Sebuah
kisah terjadi di suatu pagi pada tahun 60-an. Pada waktu itu, sebuah mobil
kedutaan meluncur menuju kota hujan Bogor. Di dalam mobil tersebut, telah duduk
sang Duta Besar Amerika Serikat untuk Indonesia, Howard Jones beserta istrinya,
Marylou. Perlu untuk diketahui bahwa Howard Jones adalah satu di antara sedikit
orang Amerika Serikat pada zamannya, yang mengerti dan memahami figur Bung
Karno. Selain sebagai duta Amerika Serikat untuk Indonesia, Howard Jones juga
merangkap sebagai Ketua Korps Diplomatik di Indonesia.
Hubungannya
dengan Bung Karno bisa dibilang cukup dekat. Karena saking dekatnya, tak jarang
Bung Karno menjamu Howard Jones beserta isteri di sebuah paviliun kecil samping
istana, adalah salah satu bukti kedekatan mereka. Meskipun Bung Karno
mengatakan bahwa antara dirinya dan Howard, seringkali terlibat perdebatan-perdebatan
sengit dan pahit, namun hal tersebut tidak pernah merusak hubungan baik mereka.
Bahkan, perselisihan tersebut justru bisa menumbuhkan benih-benih persahabatan.
Hal tersebutlah yang membuat Bung Karno menyebut Howard sebagai “kawan
tercinta”.
Dalam
suatu kesempatan, Howard menilai kepribadian Bung Karno dengan satu ungkapan, “Soekarno
adalah suatu perpaduan antara Franklin Delano Roosevelt dan Clark Gable.” Sebagaimana
yang telah kita ketahui bahwa Roosevelt adalah salah satu presiden paling
berpengaruh di Amerika Serikat.
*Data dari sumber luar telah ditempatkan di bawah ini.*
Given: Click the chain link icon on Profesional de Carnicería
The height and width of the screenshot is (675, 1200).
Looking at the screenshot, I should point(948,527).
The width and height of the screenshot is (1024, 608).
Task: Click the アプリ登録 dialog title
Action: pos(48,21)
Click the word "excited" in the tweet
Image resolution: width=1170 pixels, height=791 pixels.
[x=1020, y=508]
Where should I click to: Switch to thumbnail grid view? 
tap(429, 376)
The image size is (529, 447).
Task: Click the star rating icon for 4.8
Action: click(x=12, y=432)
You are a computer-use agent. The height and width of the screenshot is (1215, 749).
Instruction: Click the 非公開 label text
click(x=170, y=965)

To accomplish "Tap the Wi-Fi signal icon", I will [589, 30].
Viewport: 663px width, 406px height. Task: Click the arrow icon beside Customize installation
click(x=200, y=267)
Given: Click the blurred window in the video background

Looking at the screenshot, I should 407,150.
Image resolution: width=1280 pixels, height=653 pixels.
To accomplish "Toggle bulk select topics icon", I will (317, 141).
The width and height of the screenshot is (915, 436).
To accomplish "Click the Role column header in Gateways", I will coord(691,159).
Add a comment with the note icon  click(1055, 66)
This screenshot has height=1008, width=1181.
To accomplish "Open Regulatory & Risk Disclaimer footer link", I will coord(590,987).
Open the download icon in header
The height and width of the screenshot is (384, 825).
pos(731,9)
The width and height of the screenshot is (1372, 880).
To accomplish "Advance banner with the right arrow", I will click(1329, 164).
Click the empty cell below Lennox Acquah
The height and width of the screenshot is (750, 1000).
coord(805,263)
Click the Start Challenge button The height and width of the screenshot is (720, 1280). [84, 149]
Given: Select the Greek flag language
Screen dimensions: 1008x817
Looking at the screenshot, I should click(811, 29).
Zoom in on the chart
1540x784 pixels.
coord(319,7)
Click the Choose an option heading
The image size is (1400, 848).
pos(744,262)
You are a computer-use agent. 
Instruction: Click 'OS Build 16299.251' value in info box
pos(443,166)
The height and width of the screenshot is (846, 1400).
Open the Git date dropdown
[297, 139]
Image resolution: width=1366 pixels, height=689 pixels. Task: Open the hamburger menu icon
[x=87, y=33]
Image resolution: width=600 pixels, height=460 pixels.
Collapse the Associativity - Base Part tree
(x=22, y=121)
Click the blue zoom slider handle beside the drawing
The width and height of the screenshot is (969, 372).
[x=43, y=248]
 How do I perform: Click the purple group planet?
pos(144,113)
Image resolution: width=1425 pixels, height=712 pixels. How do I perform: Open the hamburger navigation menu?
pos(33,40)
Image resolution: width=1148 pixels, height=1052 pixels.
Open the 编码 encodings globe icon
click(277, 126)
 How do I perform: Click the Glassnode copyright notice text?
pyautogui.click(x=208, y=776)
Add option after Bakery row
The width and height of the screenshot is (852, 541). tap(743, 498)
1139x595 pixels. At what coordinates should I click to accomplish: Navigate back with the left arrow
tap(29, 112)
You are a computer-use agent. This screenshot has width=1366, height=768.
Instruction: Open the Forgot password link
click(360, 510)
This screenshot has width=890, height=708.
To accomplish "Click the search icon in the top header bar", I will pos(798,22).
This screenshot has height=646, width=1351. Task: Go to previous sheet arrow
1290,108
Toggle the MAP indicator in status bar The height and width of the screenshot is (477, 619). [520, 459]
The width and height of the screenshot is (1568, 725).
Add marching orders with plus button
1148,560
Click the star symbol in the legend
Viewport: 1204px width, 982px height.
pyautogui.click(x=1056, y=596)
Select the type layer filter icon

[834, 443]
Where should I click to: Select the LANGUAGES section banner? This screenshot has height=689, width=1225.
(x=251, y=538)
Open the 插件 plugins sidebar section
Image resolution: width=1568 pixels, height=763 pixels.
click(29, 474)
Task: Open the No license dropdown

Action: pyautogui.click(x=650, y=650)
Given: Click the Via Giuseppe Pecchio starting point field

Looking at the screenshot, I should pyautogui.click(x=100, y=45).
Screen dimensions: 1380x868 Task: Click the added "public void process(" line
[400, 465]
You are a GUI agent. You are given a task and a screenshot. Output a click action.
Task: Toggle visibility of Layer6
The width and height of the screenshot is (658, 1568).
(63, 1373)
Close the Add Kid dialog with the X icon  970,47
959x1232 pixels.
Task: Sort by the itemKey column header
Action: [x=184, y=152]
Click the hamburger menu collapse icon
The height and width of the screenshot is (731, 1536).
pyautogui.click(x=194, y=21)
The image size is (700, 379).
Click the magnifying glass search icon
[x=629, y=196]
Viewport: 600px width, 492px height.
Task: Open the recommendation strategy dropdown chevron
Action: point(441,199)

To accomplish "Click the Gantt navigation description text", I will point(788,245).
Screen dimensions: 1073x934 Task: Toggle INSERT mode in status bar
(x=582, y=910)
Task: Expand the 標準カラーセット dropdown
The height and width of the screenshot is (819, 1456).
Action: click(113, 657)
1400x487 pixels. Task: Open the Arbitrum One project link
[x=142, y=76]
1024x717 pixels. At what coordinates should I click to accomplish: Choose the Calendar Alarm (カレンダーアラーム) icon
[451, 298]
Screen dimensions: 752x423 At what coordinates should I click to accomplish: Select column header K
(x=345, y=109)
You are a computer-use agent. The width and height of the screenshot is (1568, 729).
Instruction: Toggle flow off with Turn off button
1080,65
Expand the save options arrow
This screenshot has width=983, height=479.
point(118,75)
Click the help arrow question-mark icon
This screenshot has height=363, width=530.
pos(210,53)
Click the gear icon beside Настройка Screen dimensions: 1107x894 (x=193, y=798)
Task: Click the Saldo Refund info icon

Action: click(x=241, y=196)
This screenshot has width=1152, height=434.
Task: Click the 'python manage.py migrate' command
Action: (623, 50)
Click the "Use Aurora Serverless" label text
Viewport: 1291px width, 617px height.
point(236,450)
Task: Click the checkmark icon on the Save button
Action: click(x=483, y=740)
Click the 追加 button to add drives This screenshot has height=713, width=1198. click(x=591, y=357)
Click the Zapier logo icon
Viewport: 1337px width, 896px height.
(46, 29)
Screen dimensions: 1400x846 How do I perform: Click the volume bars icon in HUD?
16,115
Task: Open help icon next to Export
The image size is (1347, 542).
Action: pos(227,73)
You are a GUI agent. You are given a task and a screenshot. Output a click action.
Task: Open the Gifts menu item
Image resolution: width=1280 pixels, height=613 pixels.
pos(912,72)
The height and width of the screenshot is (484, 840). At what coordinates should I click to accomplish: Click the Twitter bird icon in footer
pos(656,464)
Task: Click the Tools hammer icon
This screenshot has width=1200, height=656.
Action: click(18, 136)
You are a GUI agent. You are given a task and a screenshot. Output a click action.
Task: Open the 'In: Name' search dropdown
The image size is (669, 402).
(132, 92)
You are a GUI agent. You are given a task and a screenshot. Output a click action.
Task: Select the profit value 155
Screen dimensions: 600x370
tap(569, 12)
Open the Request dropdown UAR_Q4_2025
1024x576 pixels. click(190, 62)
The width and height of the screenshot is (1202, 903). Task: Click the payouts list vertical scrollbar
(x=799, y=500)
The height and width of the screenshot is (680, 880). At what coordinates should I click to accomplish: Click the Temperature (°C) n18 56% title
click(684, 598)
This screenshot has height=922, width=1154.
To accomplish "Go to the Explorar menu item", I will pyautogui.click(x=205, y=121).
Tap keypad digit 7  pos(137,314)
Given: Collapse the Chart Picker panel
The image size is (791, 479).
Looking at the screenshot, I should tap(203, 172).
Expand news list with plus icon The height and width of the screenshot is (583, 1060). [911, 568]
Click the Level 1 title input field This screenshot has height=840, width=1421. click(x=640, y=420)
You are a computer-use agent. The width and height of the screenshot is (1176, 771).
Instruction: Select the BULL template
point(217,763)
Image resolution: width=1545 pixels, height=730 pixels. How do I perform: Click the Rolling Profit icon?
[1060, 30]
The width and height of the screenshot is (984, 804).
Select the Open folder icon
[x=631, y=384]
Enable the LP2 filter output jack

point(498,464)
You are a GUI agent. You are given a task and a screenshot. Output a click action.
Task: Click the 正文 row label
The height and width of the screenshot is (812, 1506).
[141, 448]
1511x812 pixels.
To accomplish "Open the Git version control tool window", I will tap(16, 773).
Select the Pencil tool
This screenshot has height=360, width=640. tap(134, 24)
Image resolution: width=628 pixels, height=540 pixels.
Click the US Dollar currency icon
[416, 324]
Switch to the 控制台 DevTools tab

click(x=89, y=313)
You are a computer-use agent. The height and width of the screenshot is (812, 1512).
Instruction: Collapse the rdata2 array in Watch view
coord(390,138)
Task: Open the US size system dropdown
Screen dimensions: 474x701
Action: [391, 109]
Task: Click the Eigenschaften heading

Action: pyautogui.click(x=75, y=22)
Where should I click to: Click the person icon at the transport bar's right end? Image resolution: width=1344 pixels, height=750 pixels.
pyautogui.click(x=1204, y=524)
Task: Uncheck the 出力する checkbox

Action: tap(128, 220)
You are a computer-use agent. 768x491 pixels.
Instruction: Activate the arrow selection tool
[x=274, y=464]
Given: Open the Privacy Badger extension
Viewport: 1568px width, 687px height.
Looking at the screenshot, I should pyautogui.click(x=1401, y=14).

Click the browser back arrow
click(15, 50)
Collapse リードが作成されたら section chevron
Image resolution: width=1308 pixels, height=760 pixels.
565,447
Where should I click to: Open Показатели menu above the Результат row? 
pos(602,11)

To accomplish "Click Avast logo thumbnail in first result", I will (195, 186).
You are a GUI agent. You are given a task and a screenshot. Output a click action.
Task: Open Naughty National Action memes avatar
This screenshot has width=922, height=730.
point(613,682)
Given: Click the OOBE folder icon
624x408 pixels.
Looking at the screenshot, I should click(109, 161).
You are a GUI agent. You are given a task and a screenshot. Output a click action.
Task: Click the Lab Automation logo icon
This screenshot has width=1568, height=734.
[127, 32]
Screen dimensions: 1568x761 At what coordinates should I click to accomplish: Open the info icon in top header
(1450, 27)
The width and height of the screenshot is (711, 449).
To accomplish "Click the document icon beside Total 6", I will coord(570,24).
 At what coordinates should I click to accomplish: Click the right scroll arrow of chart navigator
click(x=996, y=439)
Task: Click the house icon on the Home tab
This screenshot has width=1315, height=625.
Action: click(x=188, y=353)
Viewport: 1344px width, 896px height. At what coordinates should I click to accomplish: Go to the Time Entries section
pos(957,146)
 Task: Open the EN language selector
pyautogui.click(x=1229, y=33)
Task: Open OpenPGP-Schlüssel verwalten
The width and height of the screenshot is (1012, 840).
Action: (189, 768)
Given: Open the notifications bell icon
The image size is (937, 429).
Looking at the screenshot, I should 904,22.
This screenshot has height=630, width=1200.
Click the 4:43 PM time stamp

Sedangkan Clark Gable adalah aktor tampan
Hollywood yang dicintai dan juga digilai oleh para wanita. Tentu saja Bung
Karno sangat senang dengan persandingan itu.
Selagi berada
di meja makan, Bung Karno berdampingan dengan Marylou sedangkan Howard Jones
didampingi Hartini. Pada saat itulah, Howard menyampaikan ide segarnya “Pak Presiden, saya kira inilah waktu yang
tepat untuk melihat kembali jalan-jalan sejarah. Menurut pendapat saya sudah
tepat waktunya bagi Pak Presiden untuk menuliskan sejarah hidup.”
Bagi
Bung Karno, ide tersebut bukanlah pertama yang ia dengar. Seperti biasanya,
Bung Karno selalu memberikan jawaban yang bijak ketika diajak berbicara
mengenai hal tersebut. Sambil tersenyum, Bung Karno pun menjawab, “Tidak
sekarang. Insya Allah, jika Tuhan mengizinkan saatnya masih 10 atau 20 tahun
lagi.” Meskipun demikian, Bung Karno selalu merasa bahwa tidak ada yang
bisa menceritakan tentang kehidupan pribadinya. Sebenarnya, hal tersebutlah
yang membuat beliau selalu menolak. Menurut Bung Karno, baik atau buruknya
catatan sejarah seseorang, hanya dapat dipertimbangkan setelah yang orang bersangkutan
telah meninggal dunia.
Bukanlah
Howard kalau mudah putus asa. Howard pun terus menerus membujuk Bung Karno
untuk menulis buku tentang dirinya sendiri. Selanjutnya, Howard berkata, “Tapi
tidak untuk Anda, Pak Presiden.” Dalam pandangan Howard, Soekarno adalah seorang
presiden yang sudah berkuasa selama 20 tahun. Selain itu, Soekarno adalah
seorang presiden yang paling banyak diperdebatkan dan dikritik pada zamannya. Howard
juga mengatakan bahwa terlalu banyak rahasia tersimpan pada diri seorang Soekarno,
sehingga dunia dan para penggemarnya perlu mengetahui sosok Bung Karno.
Di akhir
pembicaraannya, Howard berkata bahwa Soekarno adalah sosok presiden, kepala
negara, dan seorang orator yang ulung. Satu nilai plus lainnya adalah Soekarno
adalah seorang pecinta sejati. Pemimpin yang kharismatik, sekaligus flamboyan.